A Houston Democrat signaled Monday that he and fellow Democrats would try to restore state funding to the Public Integrity Unit that was stripped by Republican Gov. Rick Perry, but it’s sure to be an uphill effort.
The Public Integrity Unit, which investigates politicians’ ethical breaches as well as tax and insurance fraud, has 400 active cases and needs continued funding, Rep. Sylvester Turner told his colleagues Monday.
Turner, D-Houston, said he would work to ensure that the unit gets the money it requires to operate, despite Perry’ veto Friday of the state’s $7.5 million appropriation to the office.

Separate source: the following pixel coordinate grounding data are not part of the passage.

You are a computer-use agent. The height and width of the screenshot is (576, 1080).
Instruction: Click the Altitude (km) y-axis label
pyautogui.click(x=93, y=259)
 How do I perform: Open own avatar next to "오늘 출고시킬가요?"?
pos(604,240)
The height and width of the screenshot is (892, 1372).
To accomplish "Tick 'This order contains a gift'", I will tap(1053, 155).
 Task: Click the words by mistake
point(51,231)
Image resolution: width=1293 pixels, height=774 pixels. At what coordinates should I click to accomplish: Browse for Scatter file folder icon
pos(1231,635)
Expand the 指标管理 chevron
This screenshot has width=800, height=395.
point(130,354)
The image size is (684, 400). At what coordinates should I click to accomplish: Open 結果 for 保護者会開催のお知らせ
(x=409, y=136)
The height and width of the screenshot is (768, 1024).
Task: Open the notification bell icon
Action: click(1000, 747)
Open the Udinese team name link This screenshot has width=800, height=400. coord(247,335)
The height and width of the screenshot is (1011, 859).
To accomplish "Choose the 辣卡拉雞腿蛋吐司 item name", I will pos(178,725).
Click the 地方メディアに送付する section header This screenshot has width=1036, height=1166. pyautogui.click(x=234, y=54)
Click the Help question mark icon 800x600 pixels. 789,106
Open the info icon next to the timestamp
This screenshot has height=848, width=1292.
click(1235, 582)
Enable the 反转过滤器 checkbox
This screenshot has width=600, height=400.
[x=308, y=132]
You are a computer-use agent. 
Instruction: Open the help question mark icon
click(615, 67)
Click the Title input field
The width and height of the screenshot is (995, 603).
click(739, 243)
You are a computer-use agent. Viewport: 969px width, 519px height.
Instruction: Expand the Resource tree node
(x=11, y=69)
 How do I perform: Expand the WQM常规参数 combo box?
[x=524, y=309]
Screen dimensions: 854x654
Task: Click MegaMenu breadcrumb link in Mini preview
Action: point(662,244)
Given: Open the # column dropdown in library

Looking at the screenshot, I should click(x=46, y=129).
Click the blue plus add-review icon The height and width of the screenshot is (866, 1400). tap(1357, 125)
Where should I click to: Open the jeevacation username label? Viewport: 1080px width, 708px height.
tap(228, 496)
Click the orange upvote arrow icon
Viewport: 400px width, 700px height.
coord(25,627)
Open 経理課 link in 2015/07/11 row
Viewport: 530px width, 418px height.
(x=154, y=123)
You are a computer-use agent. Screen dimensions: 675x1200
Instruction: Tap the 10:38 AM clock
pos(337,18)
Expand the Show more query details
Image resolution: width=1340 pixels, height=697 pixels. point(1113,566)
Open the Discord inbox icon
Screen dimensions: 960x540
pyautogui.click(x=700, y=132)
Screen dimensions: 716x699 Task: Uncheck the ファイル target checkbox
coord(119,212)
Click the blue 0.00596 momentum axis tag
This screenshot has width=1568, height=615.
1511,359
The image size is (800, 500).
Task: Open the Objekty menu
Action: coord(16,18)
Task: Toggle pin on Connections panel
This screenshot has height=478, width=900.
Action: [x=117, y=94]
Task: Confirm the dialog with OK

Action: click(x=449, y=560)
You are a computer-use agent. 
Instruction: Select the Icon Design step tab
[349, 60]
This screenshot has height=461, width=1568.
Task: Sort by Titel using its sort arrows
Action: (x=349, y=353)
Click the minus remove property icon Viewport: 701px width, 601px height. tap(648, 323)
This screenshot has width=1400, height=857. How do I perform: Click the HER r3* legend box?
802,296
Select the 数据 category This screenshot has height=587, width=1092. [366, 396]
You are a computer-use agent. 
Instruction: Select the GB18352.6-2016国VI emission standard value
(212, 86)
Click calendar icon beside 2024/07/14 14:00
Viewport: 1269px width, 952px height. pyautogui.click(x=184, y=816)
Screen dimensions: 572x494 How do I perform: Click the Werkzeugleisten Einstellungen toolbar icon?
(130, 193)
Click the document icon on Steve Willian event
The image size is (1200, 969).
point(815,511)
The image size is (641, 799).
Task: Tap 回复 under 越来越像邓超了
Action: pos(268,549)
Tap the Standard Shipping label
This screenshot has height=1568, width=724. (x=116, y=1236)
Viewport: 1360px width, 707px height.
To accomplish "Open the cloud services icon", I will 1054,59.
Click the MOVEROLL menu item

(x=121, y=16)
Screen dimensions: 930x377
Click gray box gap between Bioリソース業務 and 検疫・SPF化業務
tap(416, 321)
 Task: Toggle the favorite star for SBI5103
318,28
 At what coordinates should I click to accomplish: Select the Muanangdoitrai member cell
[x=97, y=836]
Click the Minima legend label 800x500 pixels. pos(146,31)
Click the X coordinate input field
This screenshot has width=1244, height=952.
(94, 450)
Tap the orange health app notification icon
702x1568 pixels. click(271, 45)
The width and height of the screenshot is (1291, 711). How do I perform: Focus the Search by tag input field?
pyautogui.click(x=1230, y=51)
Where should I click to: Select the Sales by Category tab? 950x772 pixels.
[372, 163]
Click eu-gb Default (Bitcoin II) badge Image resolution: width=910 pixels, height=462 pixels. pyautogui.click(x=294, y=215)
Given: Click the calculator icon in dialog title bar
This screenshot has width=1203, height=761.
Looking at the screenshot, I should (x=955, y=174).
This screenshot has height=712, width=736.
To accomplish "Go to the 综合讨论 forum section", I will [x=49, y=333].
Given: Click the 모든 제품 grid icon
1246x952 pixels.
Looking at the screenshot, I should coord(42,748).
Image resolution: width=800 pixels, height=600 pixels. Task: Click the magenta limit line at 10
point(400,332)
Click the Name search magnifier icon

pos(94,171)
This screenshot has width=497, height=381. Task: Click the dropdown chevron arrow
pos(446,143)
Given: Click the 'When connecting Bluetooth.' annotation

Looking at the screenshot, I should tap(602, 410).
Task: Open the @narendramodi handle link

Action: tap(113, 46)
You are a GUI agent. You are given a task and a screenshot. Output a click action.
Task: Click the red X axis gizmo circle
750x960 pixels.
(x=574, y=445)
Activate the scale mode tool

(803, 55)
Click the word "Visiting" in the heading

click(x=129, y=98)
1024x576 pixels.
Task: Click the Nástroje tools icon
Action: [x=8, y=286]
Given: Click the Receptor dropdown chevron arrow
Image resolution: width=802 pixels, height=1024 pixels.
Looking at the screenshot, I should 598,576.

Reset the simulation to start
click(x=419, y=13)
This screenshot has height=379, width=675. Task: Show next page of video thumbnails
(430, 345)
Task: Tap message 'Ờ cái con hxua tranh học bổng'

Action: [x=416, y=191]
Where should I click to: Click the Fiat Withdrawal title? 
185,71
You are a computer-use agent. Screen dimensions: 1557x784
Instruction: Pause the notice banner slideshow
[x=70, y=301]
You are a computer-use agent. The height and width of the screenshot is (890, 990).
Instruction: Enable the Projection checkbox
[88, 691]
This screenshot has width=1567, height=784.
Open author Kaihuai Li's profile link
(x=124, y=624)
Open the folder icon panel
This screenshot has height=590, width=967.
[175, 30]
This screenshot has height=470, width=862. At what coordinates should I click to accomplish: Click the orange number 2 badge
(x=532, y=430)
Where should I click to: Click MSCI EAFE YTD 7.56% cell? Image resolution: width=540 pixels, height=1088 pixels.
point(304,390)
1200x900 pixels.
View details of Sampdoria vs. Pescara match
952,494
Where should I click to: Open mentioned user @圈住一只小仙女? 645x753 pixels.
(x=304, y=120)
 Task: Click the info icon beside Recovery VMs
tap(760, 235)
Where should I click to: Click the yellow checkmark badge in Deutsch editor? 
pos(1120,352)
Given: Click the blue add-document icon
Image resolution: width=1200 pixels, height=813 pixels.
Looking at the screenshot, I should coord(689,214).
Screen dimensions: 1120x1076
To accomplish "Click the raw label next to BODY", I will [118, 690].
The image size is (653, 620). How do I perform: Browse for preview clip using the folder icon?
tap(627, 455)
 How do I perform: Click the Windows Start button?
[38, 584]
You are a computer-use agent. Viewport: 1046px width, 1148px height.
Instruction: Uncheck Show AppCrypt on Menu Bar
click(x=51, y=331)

Turner has been fighting attempts for 10 years to move, de-fund and kill the Public Integrity Unit, which is based in the Travis County District Attorney’s office, he said. This year, the effort has been especially challenging since Travis County District Attorney Rosemary Lehmberg, a Democrat, has served time in jail for drunken driving. She returned to work last week.
Turner said it would be irresponsible to take away funding for the unit. “We’re going to push the issue,” he said. But Democrats, who number 55 in the 150-member House, cannot act without support from their Republican colleagues.
From the back microphone of the Texas House, Turner asked Republican Speaker Joe Straus if any options exist to fund the unit. Straus said his office would do some research for Turner.
“With the questions from Mr. Turner and others, it’s certainly something that we should explore with the governor and with the Public Integrity Unit personnel. I’m assuming that the governor’s office has considered this,” Straus said in an interview. “We just have to assess where we are, and what the implications are as we go forward.”
Turner also said he planned to file a resolution specifying that the House intends to override Perry’s veto, even though it is not clear if the Legislature has that authority. Perry controls the special session agenda, and he did not put the budget on lawmakers’ to-do list.
“The issue really hasn’t been addressed,” Turner said. “I think this is a good one to set precedent on.”
Perry spokesman Rich Parsons said the Legislature cannot override a veto from a previous session, including the regular session that ended May 27.
Also Monday, state Rep. Steve Toth, R-The Woodlands, asked from the House floor if funding could be revived if Lehmberg resigns. House leaders didn’t have an immediate response.
But Dale Craymer, president of Texas Taxpayers and Research Association, said it is possible to restore funding through budget execution action, which involves the governor and the Legislative Budget Board agreeing to move money from other parts of the budget.
Perry has suggested that Travis County pay for the unit if it is a high priority.
County commissioners will discuss Perry’s veto in a closed session Tuesday with their attorneys to discuss legislative matters, County Judge Sam Biscoe said. However, they would not be able to take action in a closed meeting to fund the unit with county taxpayer money.